◆ **TASK INSTRUCTIONS**:
a) According to the passage on bombing in Laos, how many bombing missions did the U.S. fly over Laos between 1964 and 1973?
b) Render the listing as a numbered list, from its first line through the line containing "Action: [83, 98]", with both ends included and blank lines omitted.

◆ **DOCUMENT SEGMENT**:

* BEGIN *

Laos is one of the most heavily bombed countries in the world. I believe it is somewhere in the vicinity of 2 million tons of bombs that America dropped in Laos ("From 1964 to 1973, the U.S. dropped more than two million tons of ordnance over Laos during 580,000 bombing missions - equal to a planeload of bombs every 8 minutes, 24-hours a day, for 9 years. The bombing was an effort to destroy North Vietnamese supply lines along the Ho Chi Minh Trail"- http://www.legaciesofwar.org/traveling-exhibit/history/history-bombing-laos). There are many injuries that happen when people come across unexploded bombs and certain organizations are working to educate the people on safe ways to deal with the bombs Unfortunately the metal taken from bombs can be sold for money and some people still take the risk of trying to get that metal without fully understanding the repurcusions. On the other hand some of them get turned into decorations, like this vase.

* END *

◆ **STORED DATA**:

* BEGIN *

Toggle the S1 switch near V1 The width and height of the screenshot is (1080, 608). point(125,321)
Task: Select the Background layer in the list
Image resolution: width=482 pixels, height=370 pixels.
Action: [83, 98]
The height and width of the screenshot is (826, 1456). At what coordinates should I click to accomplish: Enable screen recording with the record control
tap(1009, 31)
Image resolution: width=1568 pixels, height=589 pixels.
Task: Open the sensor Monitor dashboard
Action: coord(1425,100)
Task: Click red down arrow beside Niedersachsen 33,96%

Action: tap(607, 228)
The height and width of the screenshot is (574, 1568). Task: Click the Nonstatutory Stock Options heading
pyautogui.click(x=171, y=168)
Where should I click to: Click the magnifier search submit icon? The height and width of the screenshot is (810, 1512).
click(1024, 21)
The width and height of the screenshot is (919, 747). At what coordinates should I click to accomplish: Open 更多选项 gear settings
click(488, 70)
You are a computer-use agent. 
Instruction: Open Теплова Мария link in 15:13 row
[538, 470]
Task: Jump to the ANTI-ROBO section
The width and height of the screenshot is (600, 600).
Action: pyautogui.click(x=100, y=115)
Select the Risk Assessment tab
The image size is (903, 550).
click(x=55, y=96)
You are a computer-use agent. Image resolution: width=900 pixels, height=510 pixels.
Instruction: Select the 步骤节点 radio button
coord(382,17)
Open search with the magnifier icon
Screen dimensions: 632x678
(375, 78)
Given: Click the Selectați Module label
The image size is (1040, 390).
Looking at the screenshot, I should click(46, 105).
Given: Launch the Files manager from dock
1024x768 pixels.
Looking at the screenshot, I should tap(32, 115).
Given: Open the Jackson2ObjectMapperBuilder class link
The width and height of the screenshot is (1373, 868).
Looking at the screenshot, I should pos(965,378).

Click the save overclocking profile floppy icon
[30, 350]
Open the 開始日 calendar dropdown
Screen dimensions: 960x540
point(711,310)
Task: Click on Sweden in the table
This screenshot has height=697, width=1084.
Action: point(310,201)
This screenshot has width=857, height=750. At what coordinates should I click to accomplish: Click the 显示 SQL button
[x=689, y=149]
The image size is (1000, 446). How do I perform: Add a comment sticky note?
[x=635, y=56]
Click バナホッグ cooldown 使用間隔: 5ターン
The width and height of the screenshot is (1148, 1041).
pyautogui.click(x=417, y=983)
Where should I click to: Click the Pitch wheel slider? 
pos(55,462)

* END *

◆ **COMPLETE ANSWERS**:
a) 580,000

b)
1. Toggle the S1 switch near V1 The width and height of the screenshot is (1080, 608). point(125,321)
2. Task: Select the Background layer in the list
3. Image resolution: width=482 pixels, height=370 pixels.
4. Action: [83, 98]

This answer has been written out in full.